Pindare (-518 à -438)

Traduction de Faustin Colin (1841)

NÉMÉENNE X



A THÉÉUS D'ARGOS , LUTTEUR

Strophe 1. — Chantez, ô Grâces, la ville de Danaus et de ses cinquante filles aux trônes éclatants; Argos, digne séjour de la déesse Junon. Argos resplendit de mille gloires, prix d'héroïques exploits. Longue est l'histoire de Persée avec la Gorgone Méduse. Nombreuses sont les villes qu'Argos a bâties, en Egypte, par les mains d'Ëpaphus (184). Hypermnestre non plus n'a point failli en retenant seule dans le fourreau un glaive rebelle.

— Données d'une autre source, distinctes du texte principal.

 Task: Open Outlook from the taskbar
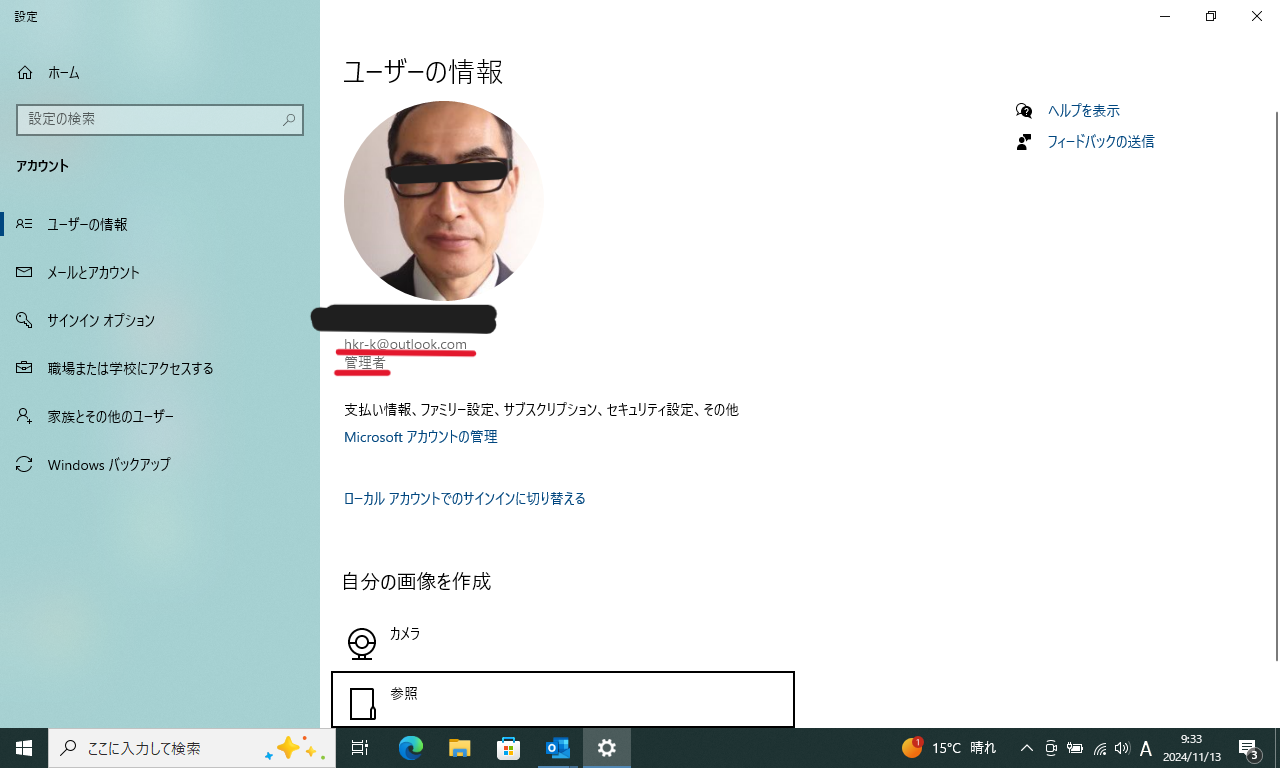tap(557, 747)
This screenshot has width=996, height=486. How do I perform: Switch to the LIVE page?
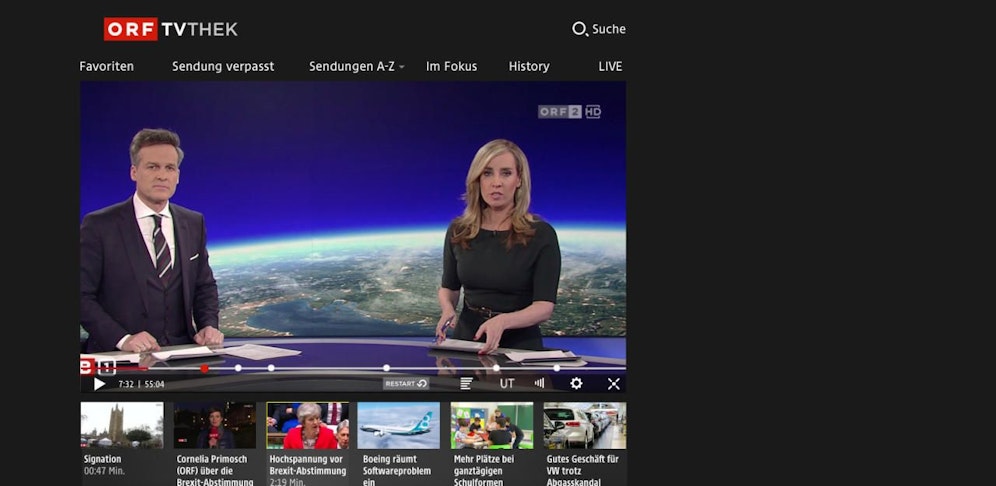[610, 67]
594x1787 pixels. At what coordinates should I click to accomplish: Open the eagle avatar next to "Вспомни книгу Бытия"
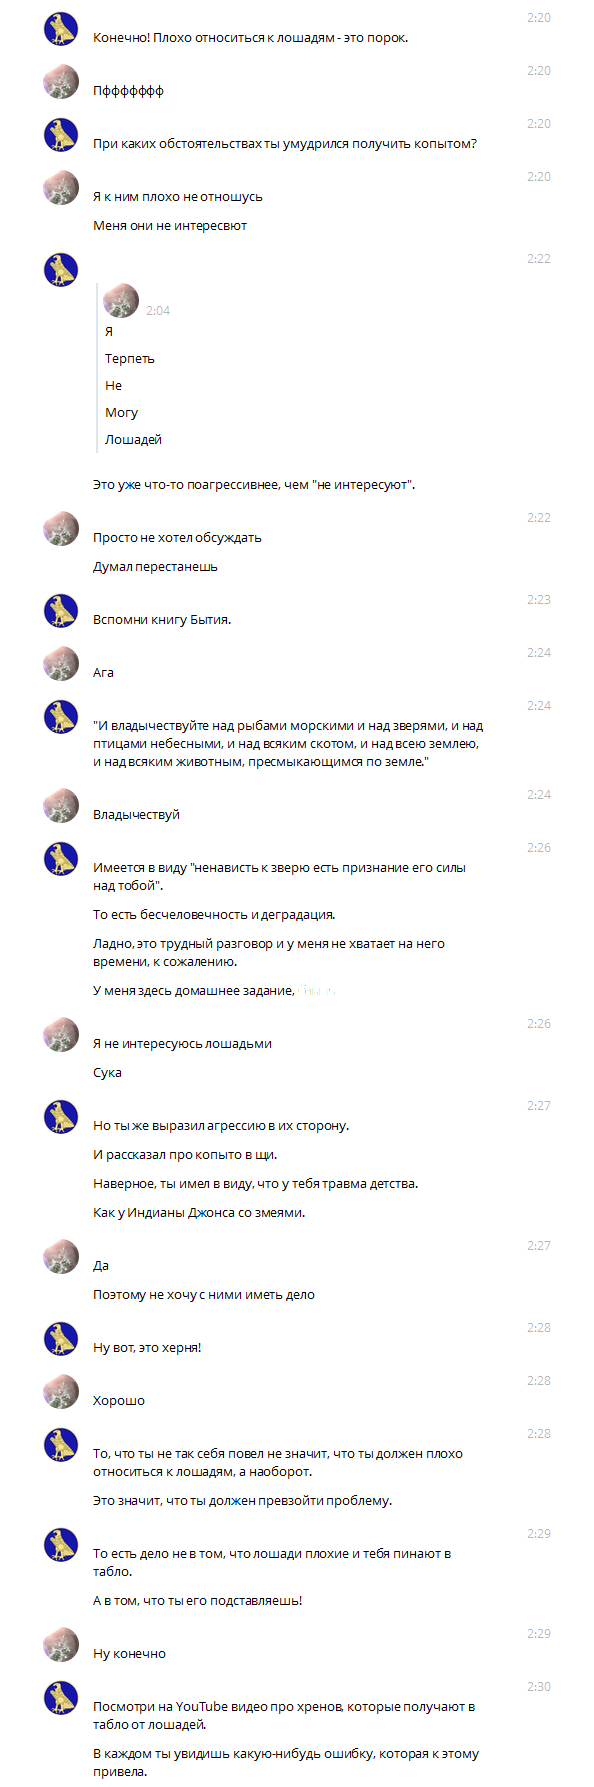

Antistrophe 1. — Jadis, la blonde déesse aux yeux (185) bleus, fit de Diomède, un immortel. Le sol thébain, frappé des traits de Jupiter, s'ouvrit au devin Œclide (186), l'orage des combats. Argos est illustre encore. par ses femmes à la belle chevelure. Et Jupiter a bien justifié ce renom, quand il se rendit vers Alcmène et Danaé; et dans le père d'Adraste (187) et dans Lyncée, il associa une raison mûrie à la droite justice,

Épode 1. — Et par lui grandit la lance d'Amphitryon. Celui-ci eut l'insigne bonheur d'entrer dans sa famille; sous une armure d'airain, il domptait les Téléboens (188), lorsque le roi des immortels empruntant ses traits, entra dans sa demeure, portant la semence de l'intrépide Hercule ; Hercule, époux d'Hébé, qui, dans l'Olympe, près de sa mère (189), protectrice de l'hymen, s'avance la plus belle des déesses.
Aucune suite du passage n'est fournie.